Page MenuHomePhabricator

iiurlwidth seems to remove imageinfo
Closed, InvalidPublic

Description

When performing a query for the images on a wiki page, it seems that adding the iiurlwidth parameter causes a number of otherwise fine images to lose their imageinfo property. For example, compare the results from this query:

https://en.wikipedia.org/w/api.php?redirects=&titles=Montreal&generator=images&format=json&action=query&gimlimit=max&iiprop=url|dimensions|extmetadata|user&prop=imageinfo

To this one, which is the same except it contains iiurlwidth=800:

https://en.wikipedia.org/w/api.php?redirects=&titles=Montreal&generator=images&iiurlwidth=800&format=json&action=query&gimlimit=max&iiprop=url|dimensions|extmetadata|user&prop=imageinfo

Note that every image after the -38 image (File:Flag of the Philippines.svg) is now missing its imageinfo property, while the first link contains imageinfo for the same images.

Event Timeline

wgreenberg raised the priority of this task from to Needs Triage.
wgreenberg updated the task description. (Show Details)
wgreenberg subscribed.
Umherirrender set Security to None.

But more than 50 images are being returned, they're just devoid of metadata. Shouldn't the response JSON contain only 50 images instead of including empty results beyond that number?

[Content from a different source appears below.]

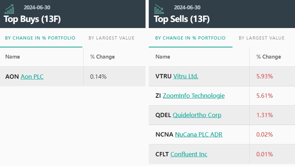Open the ZoomInfo Technologie link

pyautogui.click(x=194, y=96)
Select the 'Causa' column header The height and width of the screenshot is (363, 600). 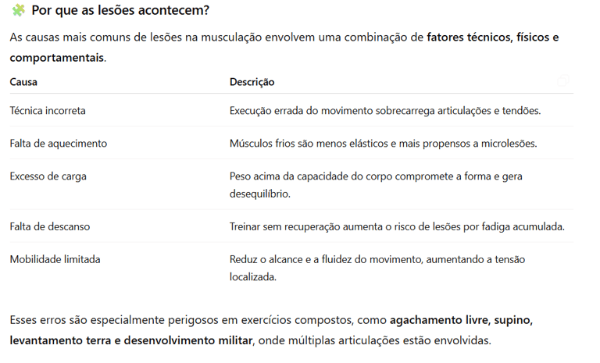[x=23, y=82]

Also, in the included example, only 38 images are being returned with imageinfo, not 50.

The result contains images up to the list limit. The limit for the list of images is 500 (or 5000 for sysop) therefore the result contains all images for the request. The extra information for the thumburl are just there for 50 images. The order where the imageinfo property is set is not the same order as the result (depending on order on database). A browser search for "thumburl" gives 50 hits, just scroll to the first non negative number. The 38 is just for commons images, but there are 12 local images which has imageinfo in the first request. Lower your list limit (gimlimit) to 50 to get imageinfo for all images in the result (and than continue)

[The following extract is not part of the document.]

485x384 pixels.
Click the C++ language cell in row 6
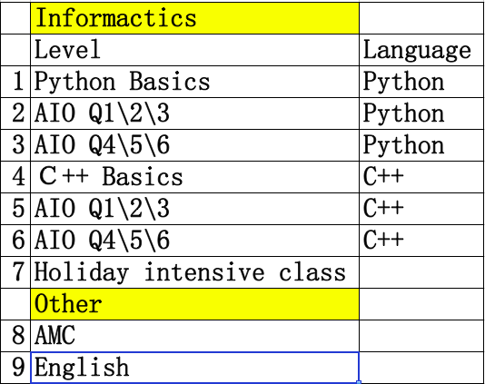point(422,241)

Out of curiosity, why are some images with completely valid information given negative numbers and tagged with "missing": ""? That doesn't seem to be documented anywhere...

Out of curiosity, why are some images with completely valid information given negative numbers and tagged with "missing": ""? That doesn't seem to be documented anywhere...

The file description page is missing locally (and missing pages getting a negative number to have a key in the result). There are have "imagerepository": "shared" because the file exists on Commons.
That is normal api handling.

Is this documented anywhere? The API seems difficult and unintuitive to work with, and even the #mediawiki IRC channel thought these were bugs.

One of the examples contains a sentence about missing image pages:
https://www.mediawiki.org/wiki/API:Imageinfo#Examples

Note that the image page might be missing when the image exists on commons.

That a generator does not contains the properties in the "generator order" seems not noted any where
https://www.mediawiki.org/wiki/API:Query#Generators_and_continuation

Is this documented anywhere? The API seems difficult and unintuitive to work with, and even the #mediawiki IRC channel thought these were bugs.

@JasperStPierre: Could you file dedicated Phabricator tasks about non-intuitive MediaWiki-Action-API Documentation? Would be very welcome. Thanks in advance!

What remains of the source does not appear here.